The continual uptick and rally in markets also took the sheen away from balanced fund investing to individual asset category- based fund investing.

This trend will continue till need for some risk aversion comes in for equity, which can then be done through exposure to balanced funds

FII flows improved in July (net buying of Rs 491 crore) compared to outflow in previous three consecutive months. Do you expect that to improve further?

FIIs were the first to react to improving global situations around reduced crude prices, improvement in trade ties across countries and the relative attractiveness of India due to earnings rebound, even as domestic investors remained cautious.

While we do not expect much flows to pick up from FIIs, however we are reasonably certain that outflows might not continue going forward.

Global trade war and its outcome could put pressure on the rupee and hence could be detrimental to FII flows.

The market reached new highs - the Nifty surpassed 11,400 levels and the Sensex marched towards 38,000. Is more steam left in the market or could it be range bound from now onwards to next one year?

Earnings growth has rebounded in this quarter and this trend is expected to continue. Going ahead progress of monsoons with sustenance of rural demand and corporate earnings would be important domestic factors that would influence the market, which is currently expecting a earnings rebound in corporate earnings.

US China Trade developments and crude prices could have a cascading effect for emerging markets including India. This could create volatility giving entry opportunities for investors for a medium-term perspective.

Upcoming important state elections and general election next year will keep the Indian market volatile and hence in all probabilities given the present valuations, the market will be largely rangebound, though the trend will be positive.

Midcap and small-cap also recovered from their 2018 lows but are still down 9-12 percent in 2018? Do you expect it to turn positive or remain volatile in next one year?

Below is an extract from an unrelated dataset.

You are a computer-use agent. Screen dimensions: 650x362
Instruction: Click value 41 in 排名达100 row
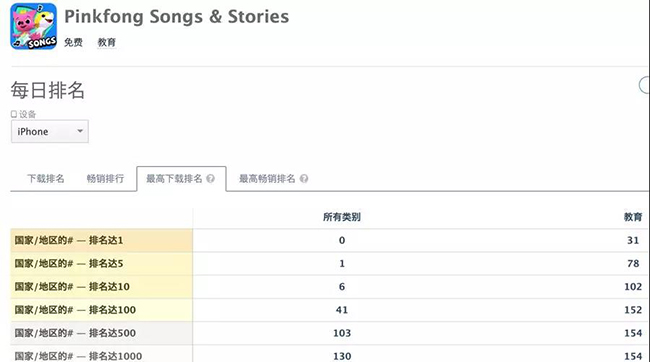tap(342, 310)
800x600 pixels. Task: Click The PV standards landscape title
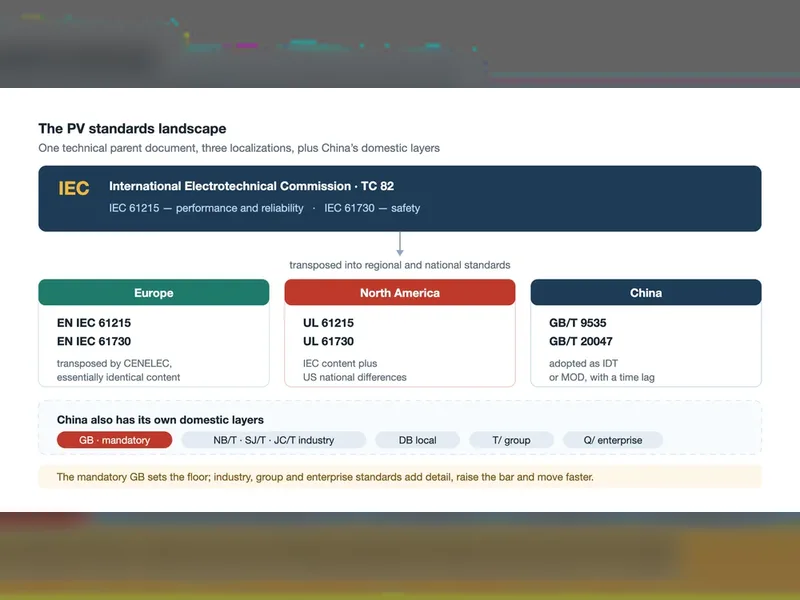(x=132, y=129)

Considering the expanding valuation premium gap between midcaps and largecaps and issues around corporate governance in the midcap space, one saw outperformance in largecaps, with some catch up by midcap and smallcap stocks this month.

However a clear trend is being seen where there is increased attention being given on quality parameters of midcap stocks. This will result in narrowing of the midcap universe to quality investing where current levels should be sustained, as market sentiment rebounds, at least in the short term.

Volatility will remain through the year in line with general market direction.

What are the sectors that you advise people to buy and exit it at current levels?

We like select stocks in sectors such as financials, consumer discretionary reflecting consumption and materials.

If the Indian rupee depreciates further, we might consider select stocks in IT, Pharma and Auto Ancillaries which are export oriented.